Notre-Dame-des-Monts (/fr/) is a municipality of Charlevoix-Est Regional County Municipality, in the Capitale-Nationale region of Quebec, Canada.

== History ==
The municipality was founded on April 11, 1935, under the name of canton de Sales, named after the geographic township that was proclaimed in 1868 and which was named in turn after the De Sales Laterrière family.
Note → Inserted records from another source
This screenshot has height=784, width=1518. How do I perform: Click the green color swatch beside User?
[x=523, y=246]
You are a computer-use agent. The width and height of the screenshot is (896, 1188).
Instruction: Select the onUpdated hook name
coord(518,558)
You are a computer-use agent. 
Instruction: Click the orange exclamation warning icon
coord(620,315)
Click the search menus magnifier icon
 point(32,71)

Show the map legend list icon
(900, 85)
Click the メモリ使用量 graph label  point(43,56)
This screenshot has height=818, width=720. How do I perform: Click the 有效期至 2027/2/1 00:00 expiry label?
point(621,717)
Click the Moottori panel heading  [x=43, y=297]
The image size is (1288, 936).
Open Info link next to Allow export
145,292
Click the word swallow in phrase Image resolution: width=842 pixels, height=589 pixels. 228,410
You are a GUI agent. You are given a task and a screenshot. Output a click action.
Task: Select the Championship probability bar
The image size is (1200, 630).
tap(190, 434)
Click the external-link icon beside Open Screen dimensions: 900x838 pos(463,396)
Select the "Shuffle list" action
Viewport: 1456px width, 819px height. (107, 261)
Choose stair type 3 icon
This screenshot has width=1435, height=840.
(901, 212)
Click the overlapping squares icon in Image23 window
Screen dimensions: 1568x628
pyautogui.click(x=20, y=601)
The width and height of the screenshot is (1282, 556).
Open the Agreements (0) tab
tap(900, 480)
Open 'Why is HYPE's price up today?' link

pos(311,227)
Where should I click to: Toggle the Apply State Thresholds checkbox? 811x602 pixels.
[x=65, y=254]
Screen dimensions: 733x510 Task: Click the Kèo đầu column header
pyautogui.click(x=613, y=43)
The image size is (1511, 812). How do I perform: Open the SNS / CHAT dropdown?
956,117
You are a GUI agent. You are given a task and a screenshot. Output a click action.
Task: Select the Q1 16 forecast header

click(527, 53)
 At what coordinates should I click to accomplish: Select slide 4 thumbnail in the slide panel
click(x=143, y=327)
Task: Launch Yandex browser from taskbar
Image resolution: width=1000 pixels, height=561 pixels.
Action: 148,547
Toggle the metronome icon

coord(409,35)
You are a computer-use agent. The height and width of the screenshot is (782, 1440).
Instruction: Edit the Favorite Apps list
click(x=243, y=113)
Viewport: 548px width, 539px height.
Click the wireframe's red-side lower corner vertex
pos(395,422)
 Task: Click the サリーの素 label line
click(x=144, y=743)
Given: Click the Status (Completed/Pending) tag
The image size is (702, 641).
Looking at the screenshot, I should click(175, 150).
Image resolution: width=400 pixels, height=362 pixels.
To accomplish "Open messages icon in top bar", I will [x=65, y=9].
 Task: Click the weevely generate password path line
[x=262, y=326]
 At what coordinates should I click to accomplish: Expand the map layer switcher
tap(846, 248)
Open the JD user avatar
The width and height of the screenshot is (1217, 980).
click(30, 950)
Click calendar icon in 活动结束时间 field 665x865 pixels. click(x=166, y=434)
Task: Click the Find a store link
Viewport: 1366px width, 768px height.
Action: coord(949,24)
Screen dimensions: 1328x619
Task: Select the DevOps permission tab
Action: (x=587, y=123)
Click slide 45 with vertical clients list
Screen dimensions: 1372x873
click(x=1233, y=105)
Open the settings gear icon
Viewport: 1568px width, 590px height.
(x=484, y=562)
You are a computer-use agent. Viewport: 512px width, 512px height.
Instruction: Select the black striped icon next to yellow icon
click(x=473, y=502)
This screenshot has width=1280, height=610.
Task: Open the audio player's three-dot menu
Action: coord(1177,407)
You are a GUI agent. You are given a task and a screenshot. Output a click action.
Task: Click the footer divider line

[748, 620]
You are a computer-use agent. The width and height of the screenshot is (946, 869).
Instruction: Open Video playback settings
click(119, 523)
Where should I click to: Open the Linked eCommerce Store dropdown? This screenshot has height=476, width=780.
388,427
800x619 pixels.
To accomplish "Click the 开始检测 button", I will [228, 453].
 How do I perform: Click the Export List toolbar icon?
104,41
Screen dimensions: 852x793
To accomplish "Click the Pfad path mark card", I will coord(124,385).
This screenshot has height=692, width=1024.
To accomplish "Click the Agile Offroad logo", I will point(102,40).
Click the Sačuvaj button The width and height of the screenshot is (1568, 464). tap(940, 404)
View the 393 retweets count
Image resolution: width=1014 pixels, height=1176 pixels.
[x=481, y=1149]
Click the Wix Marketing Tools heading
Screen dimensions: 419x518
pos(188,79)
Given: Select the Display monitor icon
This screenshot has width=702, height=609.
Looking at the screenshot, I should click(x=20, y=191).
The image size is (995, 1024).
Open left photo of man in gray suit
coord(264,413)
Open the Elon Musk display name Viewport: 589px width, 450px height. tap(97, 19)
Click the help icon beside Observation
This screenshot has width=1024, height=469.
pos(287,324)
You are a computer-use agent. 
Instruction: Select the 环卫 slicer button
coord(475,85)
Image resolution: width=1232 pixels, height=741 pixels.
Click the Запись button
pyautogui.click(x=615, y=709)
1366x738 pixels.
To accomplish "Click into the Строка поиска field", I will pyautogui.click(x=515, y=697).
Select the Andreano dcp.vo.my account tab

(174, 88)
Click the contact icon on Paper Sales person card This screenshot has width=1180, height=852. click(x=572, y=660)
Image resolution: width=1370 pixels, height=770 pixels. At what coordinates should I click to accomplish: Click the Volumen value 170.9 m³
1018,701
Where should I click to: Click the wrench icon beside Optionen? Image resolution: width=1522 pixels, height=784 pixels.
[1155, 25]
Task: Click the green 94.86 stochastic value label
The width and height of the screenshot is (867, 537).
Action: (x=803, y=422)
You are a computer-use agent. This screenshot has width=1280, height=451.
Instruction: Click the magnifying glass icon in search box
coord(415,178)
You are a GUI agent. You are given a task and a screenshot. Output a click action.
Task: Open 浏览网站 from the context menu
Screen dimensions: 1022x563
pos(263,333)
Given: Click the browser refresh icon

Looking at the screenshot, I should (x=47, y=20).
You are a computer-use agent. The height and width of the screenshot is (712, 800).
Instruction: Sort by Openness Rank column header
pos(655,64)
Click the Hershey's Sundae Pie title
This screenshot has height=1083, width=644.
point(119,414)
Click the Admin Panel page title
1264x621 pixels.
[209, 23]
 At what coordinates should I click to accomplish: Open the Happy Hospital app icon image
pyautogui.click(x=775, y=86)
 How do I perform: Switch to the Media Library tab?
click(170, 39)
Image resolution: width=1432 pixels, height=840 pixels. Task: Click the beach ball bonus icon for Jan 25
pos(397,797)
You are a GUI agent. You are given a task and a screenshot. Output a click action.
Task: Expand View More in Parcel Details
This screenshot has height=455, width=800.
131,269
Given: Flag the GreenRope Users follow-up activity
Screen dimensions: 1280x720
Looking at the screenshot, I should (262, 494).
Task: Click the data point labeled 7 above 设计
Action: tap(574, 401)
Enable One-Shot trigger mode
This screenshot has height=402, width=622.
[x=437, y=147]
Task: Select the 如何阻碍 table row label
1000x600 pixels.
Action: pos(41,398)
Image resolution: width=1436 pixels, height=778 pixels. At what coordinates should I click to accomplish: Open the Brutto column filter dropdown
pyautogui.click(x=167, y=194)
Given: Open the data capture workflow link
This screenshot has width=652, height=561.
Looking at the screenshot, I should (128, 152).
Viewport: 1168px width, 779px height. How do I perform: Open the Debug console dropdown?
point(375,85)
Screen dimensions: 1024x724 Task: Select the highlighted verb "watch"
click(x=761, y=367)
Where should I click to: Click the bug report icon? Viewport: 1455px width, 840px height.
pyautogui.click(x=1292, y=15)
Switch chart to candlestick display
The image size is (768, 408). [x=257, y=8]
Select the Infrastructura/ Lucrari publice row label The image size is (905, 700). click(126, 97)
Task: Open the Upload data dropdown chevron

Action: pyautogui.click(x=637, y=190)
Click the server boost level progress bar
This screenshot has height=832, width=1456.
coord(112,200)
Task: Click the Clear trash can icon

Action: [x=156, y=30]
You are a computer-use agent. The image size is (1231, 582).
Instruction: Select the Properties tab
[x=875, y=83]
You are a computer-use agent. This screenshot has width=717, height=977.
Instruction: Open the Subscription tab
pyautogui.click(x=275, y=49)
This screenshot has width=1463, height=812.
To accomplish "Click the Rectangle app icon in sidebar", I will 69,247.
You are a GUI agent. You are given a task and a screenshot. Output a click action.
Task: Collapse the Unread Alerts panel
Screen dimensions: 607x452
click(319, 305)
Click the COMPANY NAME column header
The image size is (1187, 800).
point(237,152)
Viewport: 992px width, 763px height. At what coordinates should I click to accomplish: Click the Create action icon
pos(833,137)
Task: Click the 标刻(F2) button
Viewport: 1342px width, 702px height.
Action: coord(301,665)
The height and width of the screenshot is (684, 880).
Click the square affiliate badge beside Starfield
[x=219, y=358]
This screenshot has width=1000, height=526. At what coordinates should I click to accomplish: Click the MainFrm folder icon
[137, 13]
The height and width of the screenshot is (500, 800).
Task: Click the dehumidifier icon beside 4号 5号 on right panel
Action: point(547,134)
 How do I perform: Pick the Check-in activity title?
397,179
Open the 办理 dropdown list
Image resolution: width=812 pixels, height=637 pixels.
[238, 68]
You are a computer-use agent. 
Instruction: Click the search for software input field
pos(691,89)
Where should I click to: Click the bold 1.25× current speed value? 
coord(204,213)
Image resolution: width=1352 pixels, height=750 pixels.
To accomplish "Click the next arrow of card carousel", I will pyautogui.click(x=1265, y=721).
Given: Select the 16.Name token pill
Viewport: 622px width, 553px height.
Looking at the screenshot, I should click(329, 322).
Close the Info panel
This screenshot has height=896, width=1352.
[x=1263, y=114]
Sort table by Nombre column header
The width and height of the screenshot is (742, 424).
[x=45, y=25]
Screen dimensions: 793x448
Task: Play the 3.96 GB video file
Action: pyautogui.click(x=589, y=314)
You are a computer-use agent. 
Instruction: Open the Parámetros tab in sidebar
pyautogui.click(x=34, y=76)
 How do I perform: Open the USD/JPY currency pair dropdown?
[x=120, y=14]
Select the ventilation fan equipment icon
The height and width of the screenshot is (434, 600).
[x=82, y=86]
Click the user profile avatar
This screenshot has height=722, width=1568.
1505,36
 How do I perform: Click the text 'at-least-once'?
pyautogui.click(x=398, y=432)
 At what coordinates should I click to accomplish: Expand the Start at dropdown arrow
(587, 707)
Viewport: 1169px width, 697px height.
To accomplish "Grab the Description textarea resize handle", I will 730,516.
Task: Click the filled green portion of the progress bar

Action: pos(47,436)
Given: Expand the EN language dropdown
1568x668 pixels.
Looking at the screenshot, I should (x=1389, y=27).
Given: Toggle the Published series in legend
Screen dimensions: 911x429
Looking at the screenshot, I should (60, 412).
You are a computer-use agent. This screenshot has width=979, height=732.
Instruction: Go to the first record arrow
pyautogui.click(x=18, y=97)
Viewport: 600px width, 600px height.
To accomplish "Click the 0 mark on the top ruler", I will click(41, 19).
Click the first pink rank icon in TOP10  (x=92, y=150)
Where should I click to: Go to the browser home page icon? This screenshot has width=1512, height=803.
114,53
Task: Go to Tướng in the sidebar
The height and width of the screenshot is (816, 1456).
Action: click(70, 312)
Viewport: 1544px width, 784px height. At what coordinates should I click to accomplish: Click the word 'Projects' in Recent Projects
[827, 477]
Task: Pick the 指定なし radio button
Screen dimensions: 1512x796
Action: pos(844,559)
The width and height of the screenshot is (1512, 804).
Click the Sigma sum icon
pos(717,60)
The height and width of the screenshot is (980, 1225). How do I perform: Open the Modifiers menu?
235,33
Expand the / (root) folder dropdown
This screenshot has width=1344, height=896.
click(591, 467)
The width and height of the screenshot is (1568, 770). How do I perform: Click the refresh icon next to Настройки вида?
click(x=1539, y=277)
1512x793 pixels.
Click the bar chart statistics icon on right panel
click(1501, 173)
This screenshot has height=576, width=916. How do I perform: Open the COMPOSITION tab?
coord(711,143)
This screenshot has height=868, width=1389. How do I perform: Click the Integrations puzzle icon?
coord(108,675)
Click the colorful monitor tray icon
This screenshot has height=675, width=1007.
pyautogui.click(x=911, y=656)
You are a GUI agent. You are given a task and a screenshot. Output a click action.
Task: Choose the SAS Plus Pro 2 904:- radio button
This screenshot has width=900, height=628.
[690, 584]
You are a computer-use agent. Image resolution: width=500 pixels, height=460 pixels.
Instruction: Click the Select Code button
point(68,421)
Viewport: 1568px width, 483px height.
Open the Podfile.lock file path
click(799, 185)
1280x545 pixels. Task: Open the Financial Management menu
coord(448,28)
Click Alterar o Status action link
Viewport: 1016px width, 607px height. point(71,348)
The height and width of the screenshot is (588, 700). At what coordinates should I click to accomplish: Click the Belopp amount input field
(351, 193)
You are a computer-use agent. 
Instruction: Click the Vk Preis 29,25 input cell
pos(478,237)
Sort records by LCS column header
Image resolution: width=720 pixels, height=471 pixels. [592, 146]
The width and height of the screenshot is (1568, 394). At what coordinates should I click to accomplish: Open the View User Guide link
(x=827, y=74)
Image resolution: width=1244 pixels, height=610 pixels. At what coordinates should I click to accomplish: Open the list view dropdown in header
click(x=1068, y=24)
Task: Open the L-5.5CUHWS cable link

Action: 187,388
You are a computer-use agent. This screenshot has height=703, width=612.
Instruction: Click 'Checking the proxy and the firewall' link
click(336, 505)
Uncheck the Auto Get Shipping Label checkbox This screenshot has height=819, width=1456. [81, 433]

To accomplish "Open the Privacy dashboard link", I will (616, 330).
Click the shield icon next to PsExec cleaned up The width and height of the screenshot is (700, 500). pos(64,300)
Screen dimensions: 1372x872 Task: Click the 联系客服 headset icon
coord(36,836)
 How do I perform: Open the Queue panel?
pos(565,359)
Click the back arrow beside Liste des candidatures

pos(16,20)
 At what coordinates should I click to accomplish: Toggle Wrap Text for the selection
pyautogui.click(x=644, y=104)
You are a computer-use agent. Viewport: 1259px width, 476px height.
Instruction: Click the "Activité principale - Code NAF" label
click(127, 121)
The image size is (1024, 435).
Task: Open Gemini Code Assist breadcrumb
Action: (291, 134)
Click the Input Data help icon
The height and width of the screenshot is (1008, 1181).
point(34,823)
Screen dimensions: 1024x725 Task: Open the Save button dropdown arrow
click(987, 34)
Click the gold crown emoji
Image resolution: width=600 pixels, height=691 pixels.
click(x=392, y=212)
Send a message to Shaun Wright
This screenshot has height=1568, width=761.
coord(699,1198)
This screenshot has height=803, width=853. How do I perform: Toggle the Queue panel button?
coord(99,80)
In 1947, the parish of Notre-Dame-des-Monts was canonically erected, and the municipality took its name the following year and changed status from township to municipality.

==Geography==
As its name suggests, the territory of the municipality is dotted with mountains, which are considered among the highest in the southern Canadian Shield. Its main peaks, which are part of the Laurentian massif, include La Noyée, Montagne du Petit Lac, Montagne de Saint-Jean-Baptiste. The Rivière du Gouffre forms its western boundary. It has an area of 57.50 km.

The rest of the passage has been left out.